• What you should do:
Could you set down exactly the lines of the data below, starting at the one that holds "This screenshot has height=771, width=758." and ending at the one that holds "Task: Upvote the 100 true fans post", both included, and only those?

• Supplied data:
━━━━━━━━━━━━━━━━━━━━

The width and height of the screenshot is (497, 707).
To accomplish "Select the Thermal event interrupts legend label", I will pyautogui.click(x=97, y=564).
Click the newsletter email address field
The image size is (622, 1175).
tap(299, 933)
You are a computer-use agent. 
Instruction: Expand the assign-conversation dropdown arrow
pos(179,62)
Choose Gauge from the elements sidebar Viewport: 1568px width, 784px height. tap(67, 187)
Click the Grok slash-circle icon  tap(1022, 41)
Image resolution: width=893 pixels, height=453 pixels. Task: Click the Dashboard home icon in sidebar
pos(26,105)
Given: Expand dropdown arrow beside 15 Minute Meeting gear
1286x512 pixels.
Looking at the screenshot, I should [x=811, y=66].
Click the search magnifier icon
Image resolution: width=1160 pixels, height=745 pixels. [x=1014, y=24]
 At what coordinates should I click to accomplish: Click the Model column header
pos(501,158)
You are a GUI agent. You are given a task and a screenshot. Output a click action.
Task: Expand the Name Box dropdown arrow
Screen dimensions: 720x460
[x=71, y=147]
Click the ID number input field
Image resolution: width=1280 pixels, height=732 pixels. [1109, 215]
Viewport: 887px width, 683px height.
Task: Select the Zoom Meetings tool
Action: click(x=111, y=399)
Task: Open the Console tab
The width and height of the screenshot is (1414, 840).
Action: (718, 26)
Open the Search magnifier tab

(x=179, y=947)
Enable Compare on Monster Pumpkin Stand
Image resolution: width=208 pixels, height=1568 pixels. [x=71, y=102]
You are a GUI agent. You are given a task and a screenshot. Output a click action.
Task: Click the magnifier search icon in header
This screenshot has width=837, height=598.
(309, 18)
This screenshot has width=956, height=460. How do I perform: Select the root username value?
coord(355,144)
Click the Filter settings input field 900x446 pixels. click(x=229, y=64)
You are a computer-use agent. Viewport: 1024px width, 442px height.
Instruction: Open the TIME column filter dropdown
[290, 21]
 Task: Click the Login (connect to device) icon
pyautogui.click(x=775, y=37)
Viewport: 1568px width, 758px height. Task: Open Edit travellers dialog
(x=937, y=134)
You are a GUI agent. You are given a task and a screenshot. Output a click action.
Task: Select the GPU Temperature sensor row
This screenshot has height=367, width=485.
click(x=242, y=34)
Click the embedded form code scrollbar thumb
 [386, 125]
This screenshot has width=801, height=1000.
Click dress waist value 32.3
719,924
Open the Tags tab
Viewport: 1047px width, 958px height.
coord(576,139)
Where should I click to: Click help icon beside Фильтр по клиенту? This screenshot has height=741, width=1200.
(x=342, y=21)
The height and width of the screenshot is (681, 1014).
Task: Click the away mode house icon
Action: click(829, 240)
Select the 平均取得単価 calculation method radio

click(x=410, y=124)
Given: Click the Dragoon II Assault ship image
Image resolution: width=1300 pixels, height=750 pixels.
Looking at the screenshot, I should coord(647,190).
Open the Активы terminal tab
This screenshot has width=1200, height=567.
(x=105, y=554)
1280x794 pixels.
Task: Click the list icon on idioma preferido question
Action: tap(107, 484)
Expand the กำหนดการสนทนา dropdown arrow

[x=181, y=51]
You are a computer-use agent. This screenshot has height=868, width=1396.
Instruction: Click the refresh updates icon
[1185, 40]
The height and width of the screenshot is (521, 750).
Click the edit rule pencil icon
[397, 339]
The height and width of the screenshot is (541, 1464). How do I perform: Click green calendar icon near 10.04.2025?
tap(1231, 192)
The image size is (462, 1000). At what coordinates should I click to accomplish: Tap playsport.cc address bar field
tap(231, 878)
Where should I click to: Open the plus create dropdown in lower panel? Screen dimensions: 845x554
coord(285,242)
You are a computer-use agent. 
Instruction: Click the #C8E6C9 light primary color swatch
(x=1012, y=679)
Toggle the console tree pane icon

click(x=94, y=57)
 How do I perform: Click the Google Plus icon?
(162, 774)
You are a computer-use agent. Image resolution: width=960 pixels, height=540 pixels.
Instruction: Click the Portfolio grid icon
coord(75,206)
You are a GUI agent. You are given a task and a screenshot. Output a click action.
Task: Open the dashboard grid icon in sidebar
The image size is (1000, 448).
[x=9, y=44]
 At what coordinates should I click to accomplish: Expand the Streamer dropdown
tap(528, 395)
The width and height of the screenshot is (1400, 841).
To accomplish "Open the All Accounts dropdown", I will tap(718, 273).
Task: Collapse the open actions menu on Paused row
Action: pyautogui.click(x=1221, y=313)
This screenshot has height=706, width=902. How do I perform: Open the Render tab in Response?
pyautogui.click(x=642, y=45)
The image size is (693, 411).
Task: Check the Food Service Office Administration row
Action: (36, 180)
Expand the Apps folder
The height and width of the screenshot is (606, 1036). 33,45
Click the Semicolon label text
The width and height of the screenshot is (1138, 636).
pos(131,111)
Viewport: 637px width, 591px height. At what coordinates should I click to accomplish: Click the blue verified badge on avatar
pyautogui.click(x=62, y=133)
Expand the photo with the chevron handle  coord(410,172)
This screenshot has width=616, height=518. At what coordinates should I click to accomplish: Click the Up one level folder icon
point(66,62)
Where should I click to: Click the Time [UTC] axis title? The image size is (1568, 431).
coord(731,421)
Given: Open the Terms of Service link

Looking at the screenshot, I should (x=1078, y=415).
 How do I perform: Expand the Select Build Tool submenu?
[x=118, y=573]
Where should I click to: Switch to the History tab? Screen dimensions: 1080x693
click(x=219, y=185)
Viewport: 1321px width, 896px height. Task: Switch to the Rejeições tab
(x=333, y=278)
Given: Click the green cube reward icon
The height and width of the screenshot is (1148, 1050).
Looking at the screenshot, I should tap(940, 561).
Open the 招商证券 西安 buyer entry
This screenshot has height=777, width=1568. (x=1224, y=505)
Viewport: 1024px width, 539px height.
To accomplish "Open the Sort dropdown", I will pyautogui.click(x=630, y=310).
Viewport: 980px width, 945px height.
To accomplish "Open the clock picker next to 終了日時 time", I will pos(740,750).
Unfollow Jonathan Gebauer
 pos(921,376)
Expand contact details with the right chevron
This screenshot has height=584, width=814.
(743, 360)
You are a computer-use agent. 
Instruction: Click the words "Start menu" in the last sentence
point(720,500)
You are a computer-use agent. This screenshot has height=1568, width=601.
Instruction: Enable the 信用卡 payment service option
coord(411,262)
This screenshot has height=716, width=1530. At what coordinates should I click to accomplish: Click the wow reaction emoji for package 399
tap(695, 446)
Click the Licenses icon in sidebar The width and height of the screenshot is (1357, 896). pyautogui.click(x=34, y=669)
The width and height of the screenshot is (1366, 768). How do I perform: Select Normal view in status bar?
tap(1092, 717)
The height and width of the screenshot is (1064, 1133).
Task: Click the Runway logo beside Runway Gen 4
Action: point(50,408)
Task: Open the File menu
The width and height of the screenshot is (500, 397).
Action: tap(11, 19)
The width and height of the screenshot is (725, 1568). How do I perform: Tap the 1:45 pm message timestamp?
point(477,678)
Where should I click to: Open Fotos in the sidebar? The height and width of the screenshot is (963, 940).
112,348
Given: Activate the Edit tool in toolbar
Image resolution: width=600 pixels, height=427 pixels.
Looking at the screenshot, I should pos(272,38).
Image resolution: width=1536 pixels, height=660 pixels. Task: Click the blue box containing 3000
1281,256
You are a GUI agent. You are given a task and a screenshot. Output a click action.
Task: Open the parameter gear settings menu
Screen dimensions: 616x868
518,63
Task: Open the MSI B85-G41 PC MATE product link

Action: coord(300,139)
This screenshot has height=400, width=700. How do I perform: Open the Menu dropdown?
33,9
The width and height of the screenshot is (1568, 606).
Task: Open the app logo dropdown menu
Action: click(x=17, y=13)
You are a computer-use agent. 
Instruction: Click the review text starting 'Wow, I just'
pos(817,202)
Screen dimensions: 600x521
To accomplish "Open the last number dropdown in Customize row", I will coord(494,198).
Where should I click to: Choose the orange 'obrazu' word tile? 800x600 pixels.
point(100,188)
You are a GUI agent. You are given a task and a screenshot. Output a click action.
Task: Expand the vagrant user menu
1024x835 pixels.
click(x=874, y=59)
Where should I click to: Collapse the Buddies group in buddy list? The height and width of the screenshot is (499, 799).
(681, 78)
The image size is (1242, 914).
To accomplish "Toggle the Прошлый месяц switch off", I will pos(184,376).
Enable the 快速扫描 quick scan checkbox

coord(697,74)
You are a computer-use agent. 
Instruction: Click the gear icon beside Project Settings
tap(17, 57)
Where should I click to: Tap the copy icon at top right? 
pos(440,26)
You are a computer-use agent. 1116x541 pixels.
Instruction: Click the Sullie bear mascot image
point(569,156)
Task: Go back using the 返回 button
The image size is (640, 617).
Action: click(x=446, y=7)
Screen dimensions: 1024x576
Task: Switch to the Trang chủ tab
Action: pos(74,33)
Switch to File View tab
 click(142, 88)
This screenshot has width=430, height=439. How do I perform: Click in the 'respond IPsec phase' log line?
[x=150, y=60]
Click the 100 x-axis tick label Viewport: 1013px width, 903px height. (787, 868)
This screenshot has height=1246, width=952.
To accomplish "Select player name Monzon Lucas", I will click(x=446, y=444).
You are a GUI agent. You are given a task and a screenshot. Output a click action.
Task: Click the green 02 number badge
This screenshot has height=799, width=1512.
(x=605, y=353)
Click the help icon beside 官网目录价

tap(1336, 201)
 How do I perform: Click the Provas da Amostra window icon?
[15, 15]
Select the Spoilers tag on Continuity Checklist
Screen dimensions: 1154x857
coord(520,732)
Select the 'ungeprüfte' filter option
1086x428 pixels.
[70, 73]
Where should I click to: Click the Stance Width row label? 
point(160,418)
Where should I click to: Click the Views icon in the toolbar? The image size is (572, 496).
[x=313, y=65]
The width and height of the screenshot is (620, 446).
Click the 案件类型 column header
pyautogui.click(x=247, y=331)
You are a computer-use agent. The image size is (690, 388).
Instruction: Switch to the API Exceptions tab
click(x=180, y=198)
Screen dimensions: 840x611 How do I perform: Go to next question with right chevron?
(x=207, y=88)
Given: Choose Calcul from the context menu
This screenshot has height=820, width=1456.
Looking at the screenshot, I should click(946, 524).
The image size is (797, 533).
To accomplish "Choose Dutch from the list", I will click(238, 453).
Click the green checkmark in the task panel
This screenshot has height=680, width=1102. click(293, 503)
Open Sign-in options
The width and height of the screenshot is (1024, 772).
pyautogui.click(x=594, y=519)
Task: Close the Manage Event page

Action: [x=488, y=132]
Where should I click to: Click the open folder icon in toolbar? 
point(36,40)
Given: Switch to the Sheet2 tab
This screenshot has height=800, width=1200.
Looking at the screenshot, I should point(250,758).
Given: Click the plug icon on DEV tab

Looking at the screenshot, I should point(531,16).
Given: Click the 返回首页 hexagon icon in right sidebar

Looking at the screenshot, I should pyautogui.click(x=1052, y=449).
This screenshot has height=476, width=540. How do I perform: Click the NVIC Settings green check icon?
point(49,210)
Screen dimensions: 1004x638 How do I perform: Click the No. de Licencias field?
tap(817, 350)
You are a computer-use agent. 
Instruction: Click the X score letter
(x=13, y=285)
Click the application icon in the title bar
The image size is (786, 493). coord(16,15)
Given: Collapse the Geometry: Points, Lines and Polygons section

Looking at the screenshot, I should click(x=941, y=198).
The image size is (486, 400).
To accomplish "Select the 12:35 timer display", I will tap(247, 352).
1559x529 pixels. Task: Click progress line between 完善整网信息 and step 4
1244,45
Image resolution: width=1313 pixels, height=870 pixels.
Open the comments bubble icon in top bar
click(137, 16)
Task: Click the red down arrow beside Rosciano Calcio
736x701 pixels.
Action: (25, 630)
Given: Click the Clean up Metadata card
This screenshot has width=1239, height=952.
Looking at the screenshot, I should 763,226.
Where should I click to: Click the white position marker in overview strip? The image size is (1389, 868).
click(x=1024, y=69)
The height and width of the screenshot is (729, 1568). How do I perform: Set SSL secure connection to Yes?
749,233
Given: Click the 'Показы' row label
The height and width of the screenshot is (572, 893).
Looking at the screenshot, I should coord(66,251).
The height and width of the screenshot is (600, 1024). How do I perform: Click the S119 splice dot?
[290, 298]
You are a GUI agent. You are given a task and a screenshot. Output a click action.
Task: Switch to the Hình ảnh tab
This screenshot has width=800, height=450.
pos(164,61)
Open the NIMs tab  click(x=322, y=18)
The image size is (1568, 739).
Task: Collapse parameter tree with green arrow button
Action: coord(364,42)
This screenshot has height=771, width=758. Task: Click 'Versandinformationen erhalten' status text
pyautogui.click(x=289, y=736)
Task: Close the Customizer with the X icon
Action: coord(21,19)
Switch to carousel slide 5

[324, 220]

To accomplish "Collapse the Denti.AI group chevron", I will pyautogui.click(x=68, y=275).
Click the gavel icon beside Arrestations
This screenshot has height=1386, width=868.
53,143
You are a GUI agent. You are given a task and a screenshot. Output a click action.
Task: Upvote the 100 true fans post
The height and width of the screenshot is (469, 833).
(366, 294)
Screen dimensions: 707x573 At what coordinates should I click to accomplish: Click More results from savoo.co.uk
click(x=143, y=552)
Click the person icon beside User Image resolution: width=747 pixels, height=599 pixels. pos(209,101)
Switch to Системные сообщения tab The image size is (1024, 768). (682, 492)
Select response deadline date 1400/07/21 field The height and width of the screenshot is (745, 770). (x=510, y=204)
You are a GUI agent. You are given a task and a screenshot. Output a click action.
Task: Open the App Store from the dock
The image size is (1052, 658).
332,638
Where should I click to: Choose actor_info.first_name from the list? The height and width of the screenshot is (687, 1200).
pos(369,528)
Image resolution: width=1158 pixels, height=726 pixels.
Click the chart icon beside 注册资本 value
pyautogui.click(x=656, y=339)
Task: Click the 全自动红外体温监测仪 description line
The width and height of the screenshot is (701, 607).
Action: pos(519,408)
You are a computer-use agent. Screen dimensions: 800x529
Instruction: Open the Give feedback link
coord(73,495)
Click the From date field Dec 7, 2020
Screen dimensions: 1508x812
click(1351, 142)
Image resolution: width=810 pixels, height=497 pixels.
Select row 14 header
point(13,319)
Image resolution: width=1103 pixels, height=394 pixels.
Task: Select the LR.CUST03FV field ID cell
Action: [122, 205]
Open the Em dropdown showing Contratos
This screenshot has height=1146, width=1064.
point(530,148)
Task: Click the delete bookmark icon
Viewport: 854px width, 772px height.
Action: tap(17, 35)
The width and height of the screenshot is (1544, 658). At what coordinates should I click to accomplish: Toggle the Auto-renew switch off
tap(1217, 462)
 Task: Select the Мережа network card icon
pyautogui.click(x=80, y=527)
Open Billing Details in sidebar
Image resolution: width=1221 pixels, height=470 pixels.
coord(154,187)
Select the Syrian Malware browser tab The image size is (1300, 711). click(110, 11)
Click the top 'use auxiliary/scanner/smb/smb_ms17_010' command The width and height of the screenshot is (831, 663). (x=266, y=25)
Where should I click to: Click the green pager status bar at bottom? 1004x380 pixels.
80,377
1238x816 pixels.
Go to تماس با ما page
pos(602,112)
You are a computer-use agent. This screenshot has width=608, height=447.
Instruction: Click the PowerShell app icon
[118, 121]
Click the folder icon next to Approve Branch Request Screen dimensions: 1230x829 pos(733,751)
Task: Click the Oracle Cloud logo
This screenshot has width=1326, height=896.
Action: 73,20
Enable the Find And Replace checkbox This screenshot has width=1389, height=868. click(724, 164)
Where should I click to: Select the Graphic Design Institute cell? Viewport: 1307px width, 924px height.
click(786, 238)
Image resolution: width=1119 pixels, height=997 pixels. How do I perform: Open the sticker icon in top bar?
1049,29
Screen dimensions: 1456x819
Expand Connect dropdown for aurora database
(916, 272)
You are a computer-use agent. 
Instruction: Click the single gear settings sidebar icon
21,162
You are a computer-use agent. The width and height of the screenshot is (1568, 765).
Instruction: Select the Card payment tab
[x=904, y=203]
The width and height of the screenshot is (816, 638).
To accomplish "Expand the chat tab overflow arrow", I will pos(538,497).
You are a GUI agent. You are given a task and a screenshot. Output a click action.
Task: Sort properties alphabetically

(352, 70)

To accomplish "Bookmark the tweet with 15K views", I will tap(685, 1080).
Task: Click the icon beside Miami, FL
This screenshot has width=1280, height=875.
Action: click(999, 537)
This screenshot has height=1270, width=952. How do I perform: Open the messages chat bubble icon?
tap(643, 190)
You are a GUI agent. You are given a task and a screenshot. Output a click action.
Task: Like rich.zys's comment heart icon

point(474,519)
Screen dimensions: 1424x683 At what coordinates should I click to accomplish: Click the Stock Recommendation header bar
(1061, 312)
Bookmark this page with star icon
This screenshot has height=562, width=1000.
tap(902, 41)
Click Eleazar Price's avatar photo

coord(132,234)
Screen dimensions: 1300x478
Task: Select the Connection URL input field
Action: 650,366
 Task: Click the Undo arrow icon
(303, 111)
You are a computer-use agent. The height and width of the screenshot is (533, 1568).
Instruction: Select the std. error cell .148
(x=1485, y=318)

━━━━━━━━━━━━━━━━━━━━

• Exercise output:
This screenshot has height=771, width=758. Task: Click 'Versandinformationen erhalten' status text
pyautogui.click(x=289, y=736)
Task: Close the Customizer with the X icon
Action: coord(21,19)
Switch to carousel slide 5

[324, 220]

To accomplish "Collapse the Denti.AI group chevron", I will pyautogui.click(x=68, y=275).
Click the gavel icon beside Arrestations
This screenshot has height=1386, width=868.
53,143
You are a GUI agent. You are given a task and a screenshot. Output a click action.
Task: Upvote the 100 true fans post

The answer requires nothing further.